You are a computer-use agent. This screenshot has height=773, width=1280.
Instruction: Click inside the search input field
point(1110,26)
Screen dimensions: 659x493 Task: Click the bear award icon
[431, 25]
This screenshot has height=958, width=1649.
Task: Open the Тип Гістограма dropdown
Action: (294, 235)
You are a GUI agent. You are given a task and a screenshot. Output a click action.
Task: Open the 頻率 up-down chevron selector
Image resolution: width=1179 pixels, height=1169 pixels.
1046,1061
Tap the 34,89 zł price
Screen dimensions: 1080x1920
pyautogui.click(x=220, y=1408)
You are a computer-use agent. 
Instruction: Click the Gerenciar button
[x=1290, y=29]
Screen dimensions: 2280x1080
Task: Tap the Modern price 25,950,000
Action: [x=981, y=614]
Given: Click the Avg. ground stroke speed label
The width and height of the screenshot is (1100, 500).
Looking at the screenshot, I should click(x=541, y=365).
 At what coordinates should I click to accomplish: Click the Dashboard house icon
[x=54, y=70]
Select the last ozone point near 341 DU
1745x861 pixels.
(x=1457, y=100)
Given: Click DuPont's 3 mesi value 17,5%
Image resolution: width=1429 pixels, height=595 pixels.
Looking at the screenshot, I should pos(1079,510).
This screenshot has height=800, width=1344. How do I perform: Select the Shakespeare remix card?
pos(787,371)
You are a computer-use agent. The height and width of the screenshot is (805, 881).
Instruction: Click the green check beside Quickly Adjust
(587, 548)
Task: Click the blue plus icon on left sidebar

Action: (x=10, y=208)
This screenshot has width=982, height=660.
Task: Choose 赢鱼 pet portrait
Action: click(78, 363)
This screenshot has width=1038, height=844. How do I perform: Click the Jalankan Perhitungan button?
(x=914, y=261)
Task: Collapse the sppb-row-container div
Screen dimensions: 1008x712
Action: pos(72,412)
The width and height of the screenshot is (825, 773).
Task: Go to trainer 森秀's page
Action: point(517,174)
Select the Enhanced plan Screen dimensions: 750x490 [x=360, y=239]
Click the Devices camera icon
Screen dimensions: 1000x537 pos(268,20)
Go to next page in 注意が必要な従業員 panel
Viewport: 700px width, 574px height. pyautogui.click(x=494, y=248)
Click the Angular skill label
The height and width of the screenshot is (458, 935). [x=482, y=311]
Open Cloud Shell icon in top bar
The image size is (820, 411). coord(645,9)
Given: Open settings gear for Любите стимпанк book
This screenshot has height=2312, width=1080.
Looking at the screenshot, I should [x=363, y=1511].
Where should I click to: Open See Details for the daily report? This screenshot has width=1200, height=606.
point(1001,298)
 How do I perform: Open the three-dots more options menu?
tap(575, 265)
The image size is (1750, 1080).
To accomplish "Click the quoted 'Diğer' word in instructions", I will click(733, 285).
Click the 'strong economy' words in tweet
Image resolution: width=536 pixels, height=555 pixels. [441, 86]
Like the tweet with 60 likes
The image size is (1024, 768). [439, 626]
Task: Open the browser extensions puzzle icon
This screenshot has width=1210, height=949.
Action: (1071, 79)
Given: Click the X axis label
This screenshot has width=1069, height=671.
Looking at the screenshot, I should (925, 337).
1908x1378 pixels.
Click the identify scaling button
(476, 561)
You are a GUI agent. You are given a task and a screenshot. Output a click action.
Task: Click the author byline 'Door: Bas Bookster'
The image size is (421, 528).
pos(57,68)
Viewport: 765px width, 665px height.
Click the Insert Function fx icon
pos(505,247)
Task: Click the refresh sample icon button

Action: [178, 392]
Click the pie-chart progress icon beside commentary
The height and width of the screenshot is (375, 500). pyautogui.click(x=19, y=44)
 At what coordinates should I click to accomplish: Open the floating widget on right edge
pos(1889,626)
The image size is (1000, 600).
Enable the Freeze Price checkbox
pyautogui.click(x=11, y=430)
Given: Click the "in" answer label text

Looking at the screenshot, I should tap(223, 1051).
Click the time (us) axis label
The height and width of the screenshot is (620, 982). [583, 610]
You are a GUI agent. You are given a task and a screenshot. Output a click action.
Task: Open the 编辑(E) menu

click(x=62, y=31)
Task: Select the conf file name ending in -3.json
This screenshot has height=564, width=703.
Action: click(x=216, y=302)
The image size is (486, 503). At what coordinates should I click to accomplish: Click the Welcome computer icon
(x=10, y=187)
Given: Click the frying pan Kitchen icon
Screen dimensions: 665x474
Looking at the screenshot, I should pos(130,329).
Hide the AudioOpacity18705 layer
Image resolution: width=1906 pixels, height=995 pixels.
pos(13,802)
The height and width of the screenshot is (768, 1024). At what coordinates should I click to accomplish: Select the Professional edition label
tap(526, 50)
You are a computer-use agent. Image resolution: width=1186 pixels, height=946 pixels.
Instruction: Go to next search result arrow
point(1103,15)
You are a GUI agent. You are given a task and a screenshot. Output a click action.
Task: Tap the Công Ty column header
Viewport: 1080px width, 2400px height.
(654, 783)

---

* Task to complete *
The line with "Click the pie-chart" marks where to start. Transcribe from there through the final line of the records, exactly and with nothing added.

* Answer to the problem *
Click the pie-chart progress icon beside commentary
The height and width of the screenshot is (375, 500). pyautogui.click(x=19, y=44)
 At what coordinates should I click to accomplish: Open the floating widget on right edge
pos(1889,626)
The image size is (1000, 600).
Enable the Freeze Price checkbox
pyautogui.click(x=11, y=430)
Given: Click the "in" answer label text

Looking at the screenshot, I should tap(223, 1051).
Click the time (us) axis label
The height and width of the screenshot is (620, 982). [583, 610]
You are a GUI agent. You are given a task and a screenshot. Output a click action.
Task: Open the 编辑(E) menu

click(x=62, y=31)
Task: Select the conf file name ending in -3.json
This screenshot has height=564, width=703.
Action: click(x=216, y=302)
The image size is (486, 503). At what coordinates should I click to accomplish: Click the Welcome computer icon
(x=10, y=187)
Given: Click the frying pan Kitchen icon
Screen dimensions: 665x474
Looking at the screenshot, I should pos(130,329).
Hide the AudioOpacity18705 layer
Image resolution: width=1906 pixels, height=995 pixels.
pos(13,802)
The height and width of the screenshot is (768, 1024). At what coordinates should I click to accomplish: Select the Professional edition label
tap(526, 50)
You are a computer-use agent. Image resolution: width=1186 pixels, height=946 pixels.
Instruction: Go to next search result arrow
point(1103,15)
You are a GUI agent. You are given a task and a screenshot. Output a click action.
Task: Tap the Công Ty column header
Viewport: 1080px width, 2400px height.
(654, 783)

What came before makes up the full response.